A Generalizable Framework for Building Executable Domain-Specific LLMs under Data Scarcity: Demonstration on Semiconductor TCAD Simulation
Di Wang, Zhenhua Wu, Yu Liu, Kai Chang, Shaohua Wu

TL;DR
This paper introduces a schema-first alignment framework for creating compact, executable domain-specific large language models in low-resource settings, demonstrated on semiconductor TCAD simulation, achieving high accuracy and outperforming general LLMs.
Contribution
The paper presents a novel framework combining synthetic data generation, IR-based workflow, and evaluation strategies to build executable domain-specific LLMs with limited data.
Findings
TcadGPT achieves 85.6% semantic accuracy.
TcadGPT attains 80.0% syntax pass rate on executability tests.
Framework improves script success rates in other domains like Elmer.
Abstract
Scientific and engineering verticals often suffer from data scarcity and strict executability requirements: models must generate not only fluent text, but also syntactically valid, tool-compilable scripts. We present a schema-first alignment framework for building compact, executable domain-specific LLMs in low-resource settings.
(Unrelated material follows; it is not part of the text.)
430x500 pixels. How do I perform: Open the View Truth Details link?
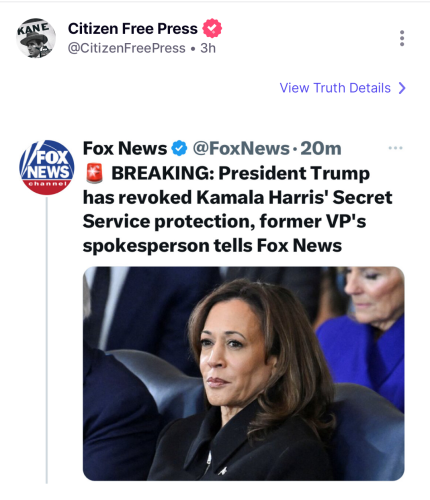343,88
The framework integrates three core components: (i) large-scale synthetic QA data generation from expert documentation to instill foundational domain knowledge; (ii) a code-centric IR->DPO workflow that converts verified tool decks into interpretable intermediate representations (IR), performs equivalence-preserving diversification, and constructs preference pairs to directly optimize instruction compliance and code executability; and (iii) a controlled evaluation of Retrieval-Augmented Generation (RAG), showing that while RAG benefits general LLMs, it can…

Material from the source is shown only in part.